常時SSLサイト移転時のサイトダウンを回避

常時SSL化しているサイトを他のレンタルサーバーへ移転する際、ある程度のサイトダウンが発生するのは避けられないかもしれません。

特に、移転先のサーバーでメール認証が必要な独自SSLブランドを利用する場合、DNSレコードの変更が反映されてサイトが切り替わった後でないとSSLの申し込みをすることができない状態になります。

そのため、サイトが新サーバーに切り替わった直後はhttpsページが表示されないため、検索エンジン経由のアクセスがすべて404エラーで返ってきてしまいます。常時SSL化しているサイトの場合、検索エンジンのインデックスもすべてhttpsページのため、膨大な量のエラーが発生するものと思います。

また、SSLの申請がすんなりいけばよいですが、場合によっては承認作業に時間がかかるため、数日程度のサイトダウンが発生してしまう可能性もあります。
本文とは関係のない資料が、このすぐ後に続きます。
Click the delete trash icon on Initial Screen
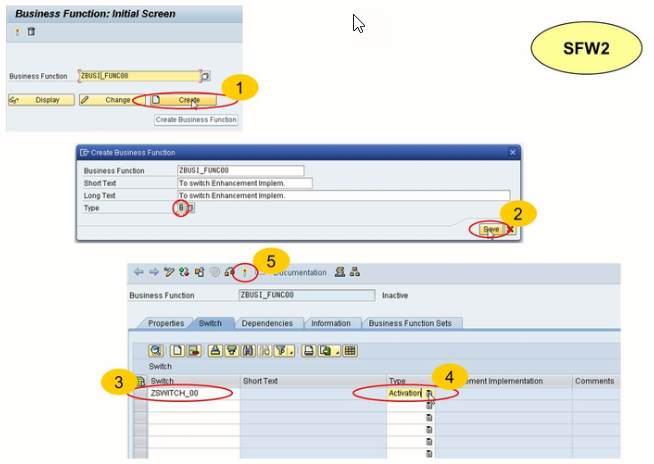 coord(31,32)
RapidSSLやジオトラスト、あるいはグローバルサインなどでメールでの承認作業を必要とするかどうかは必ずチェックしておいた方がよいでしょう。

これを回避するために、Let's Encryptなどの「メール認証のない無料独自SSLブランド」を選択するとサイトダウンを最小限に抑えることができるかもしれません。
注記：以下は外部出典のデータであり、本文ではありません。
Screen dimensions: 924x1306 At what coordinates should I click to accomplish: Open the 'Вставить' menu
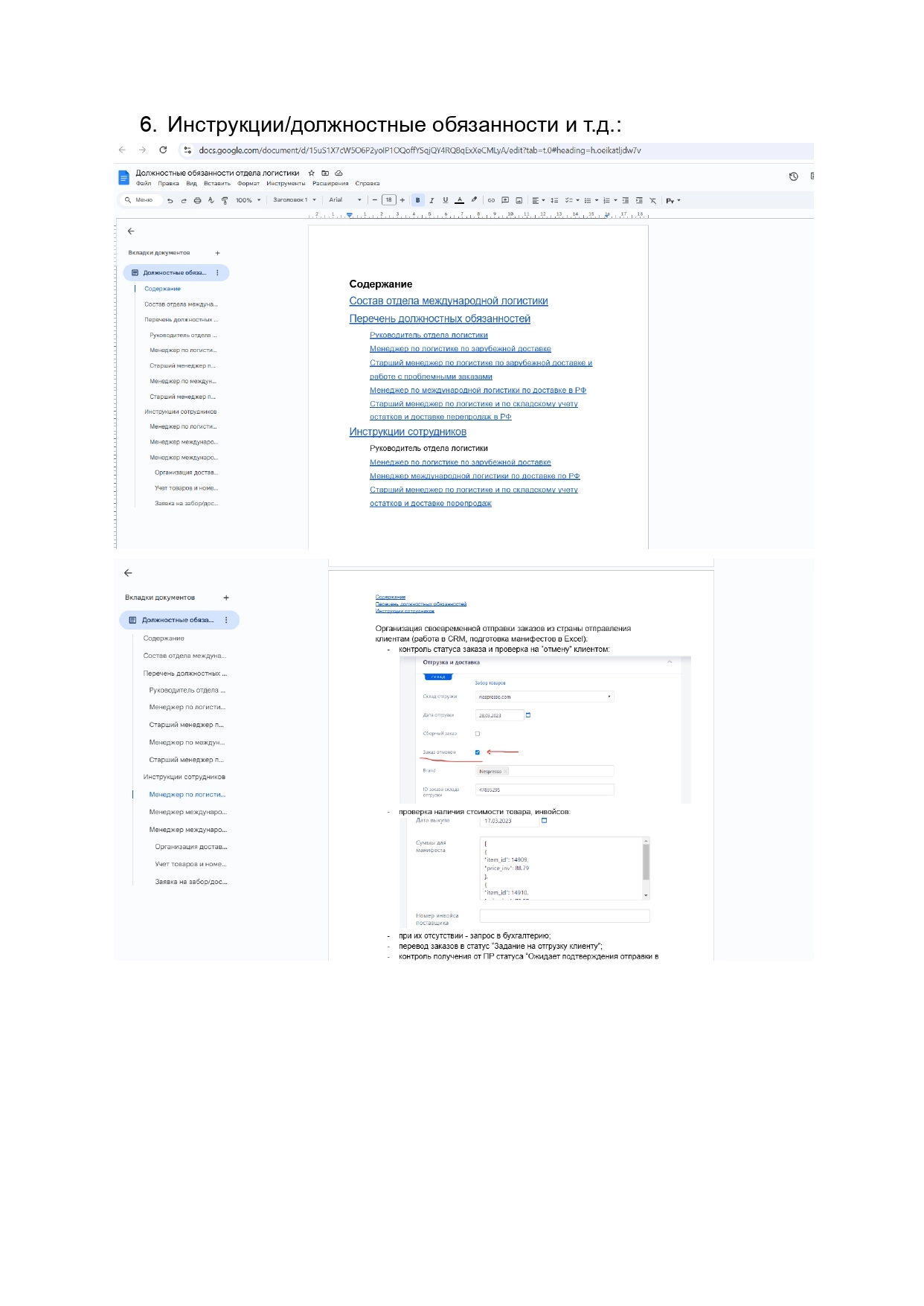(x=217, y=184)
これも場合によりけりですが、ネームサーバー変更から数十分程度でDNS変更が反映されてSSL化することも可能なため、サイトの停止時間を極力抑えることができます。

もちろん、いつDNSレコードの変更が反映されるのかは分かりませんので、数分で済むこともあれば、24時間から数日かかることもあり、場合によってはサイトのダウン時間が長くなる可能性もあります。

けれども、メール認証タイプの独自SSLと比べると、自動認証タイプの方がSSL設定が完了する時間が短いはずなので、とりあえずでも無料SSLでhttpsページが表示されるようにしておくことをおすすめします。

httpサイト → SSL化
→ サイトダウンなしでも可能

有料の独自SSL → 無料の独自SSL
→ サイトダウンは最短数時間程度で可能

無料の独自SSL → 有料の独自SSL
→ 数時間~数日のサイトダウンは不可避

一般的に「有料」の審査は厳しく手間がかかるため、設定の時間が長引く傾向にあります。

一方で「無料」の場合は審査が簡単なため、数時間でも可能です。

そのため、常時SSLサイトを移転する際には数時間~数日程度のサイトダウンが不可避なため、影響のない時期を見計らって移転するのがよいでしょう。